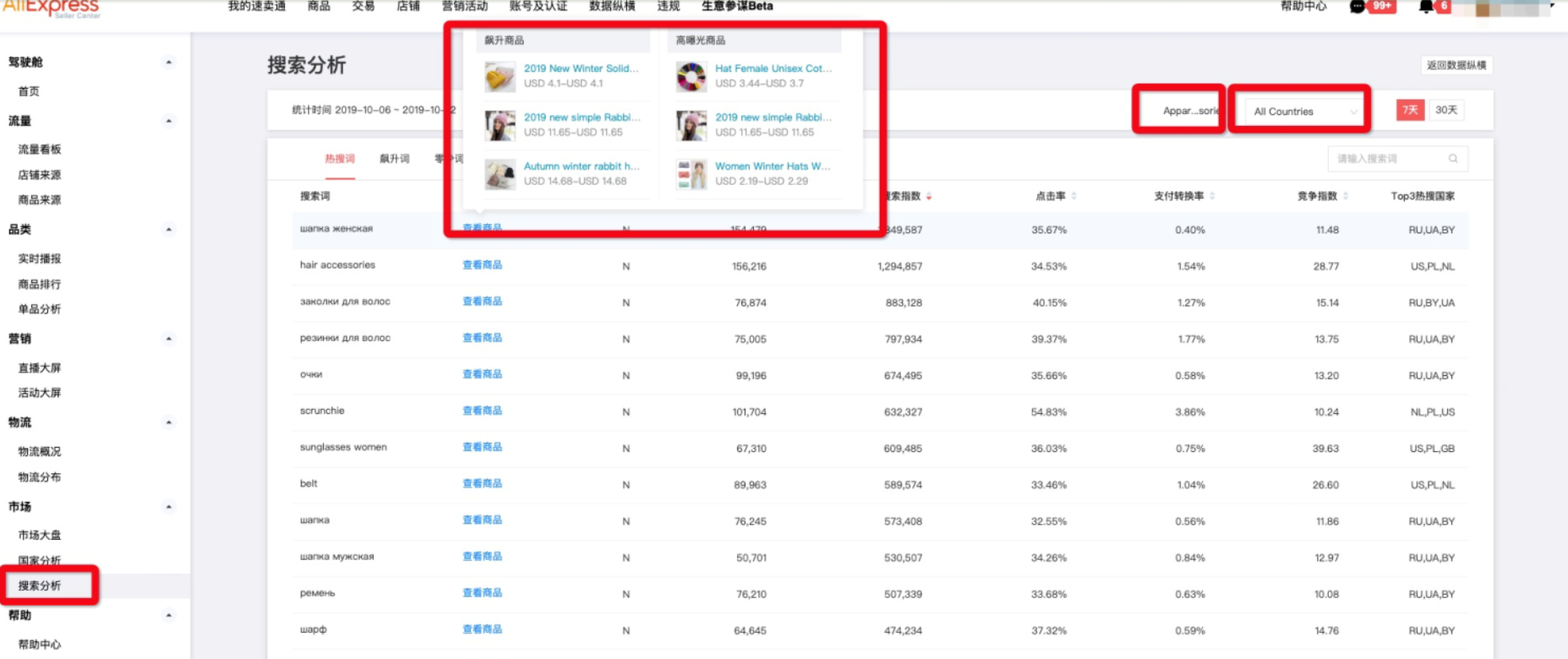Open 营销活动 in the top menu
Image resolution: width=1568 pixels, height=659 pixels.
(x=465, y=7)

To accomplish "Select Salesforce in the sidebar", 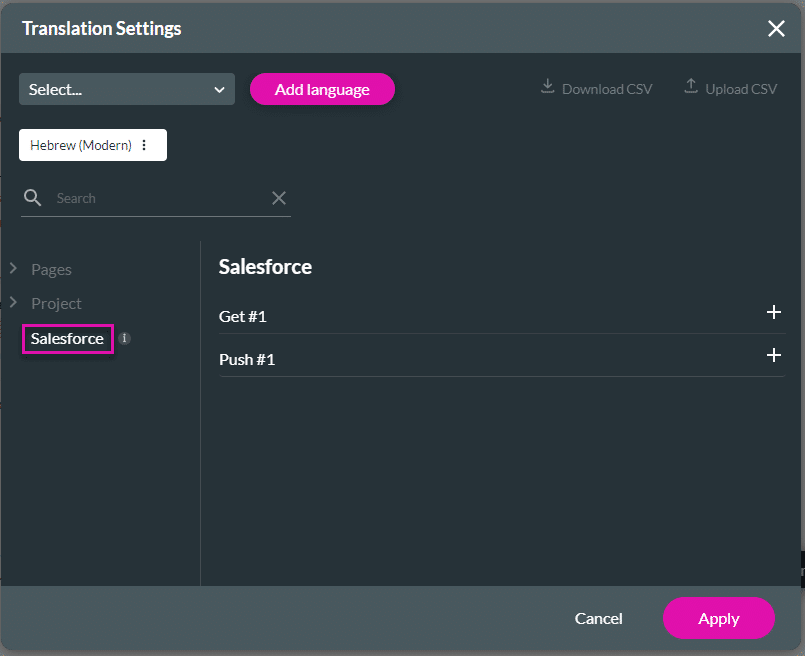I will (67, 338).
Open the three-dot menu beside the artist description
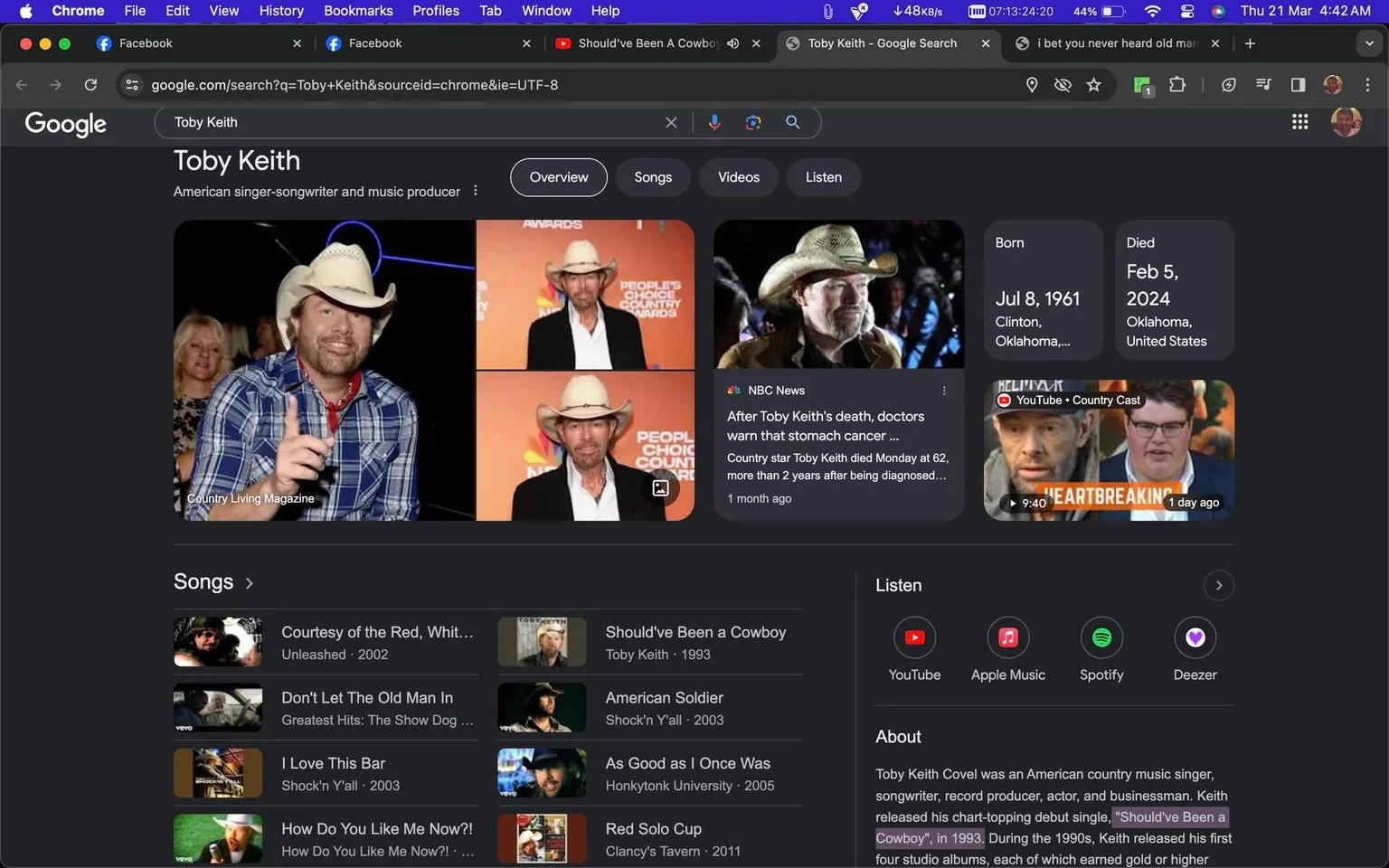Viewport: 1389px width, 868px height. (475, 190)
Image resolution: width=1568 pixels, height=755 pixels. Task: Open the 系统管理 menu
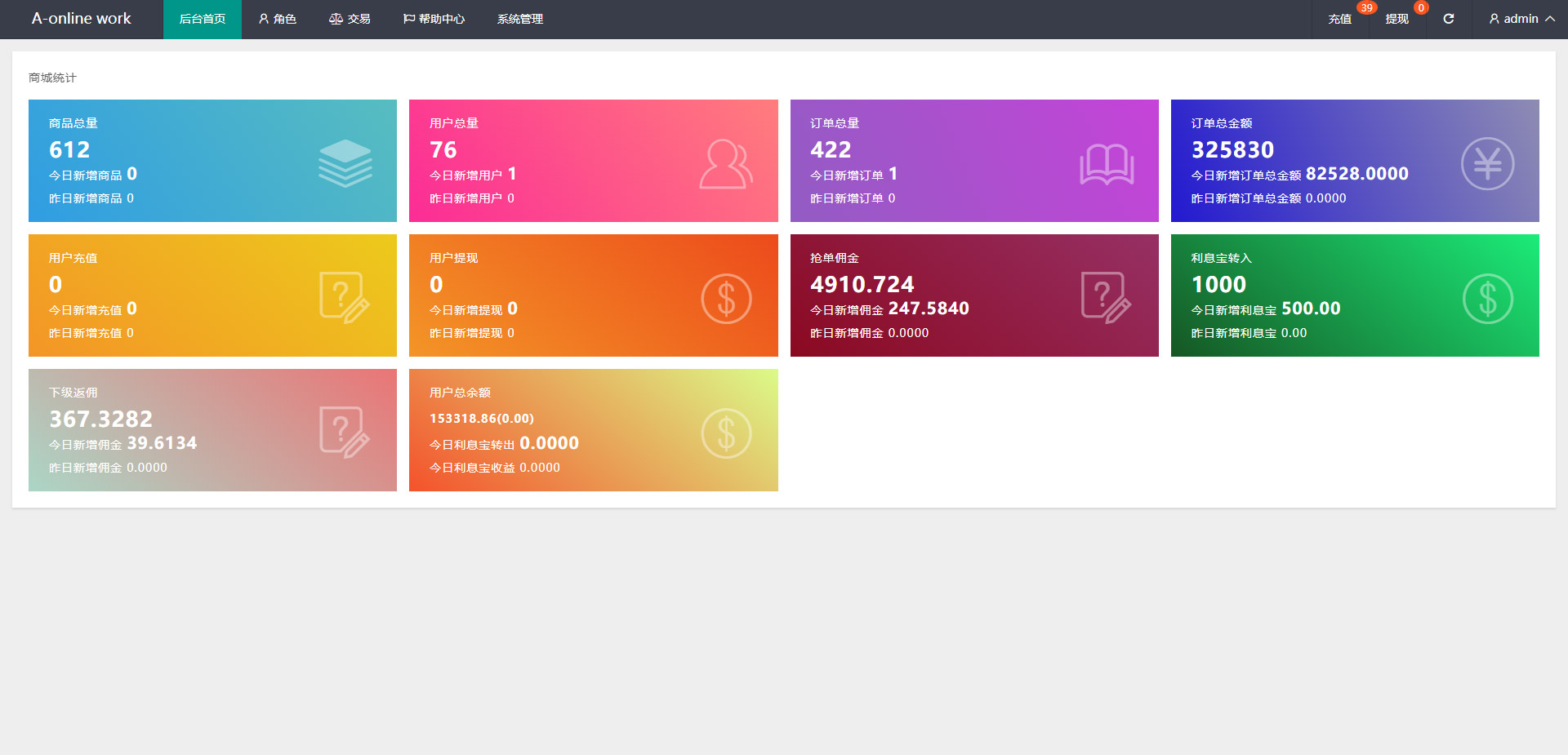[x=520, y=19]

####

• Exercise:
Please transcribe the lines from the one containing "Open the three-dot" to the last line of the listing, both included, exactly and with nothing added, leaving every picture out.

• Expected output:
Open the three-dot menu beside the artist description
Viewport: 1389px width, 868px height. (475, 190)
Image resolution: width=1568 pixels, height=755 pixels. Task: Open the 系统管理 menu
[x=520, y=19]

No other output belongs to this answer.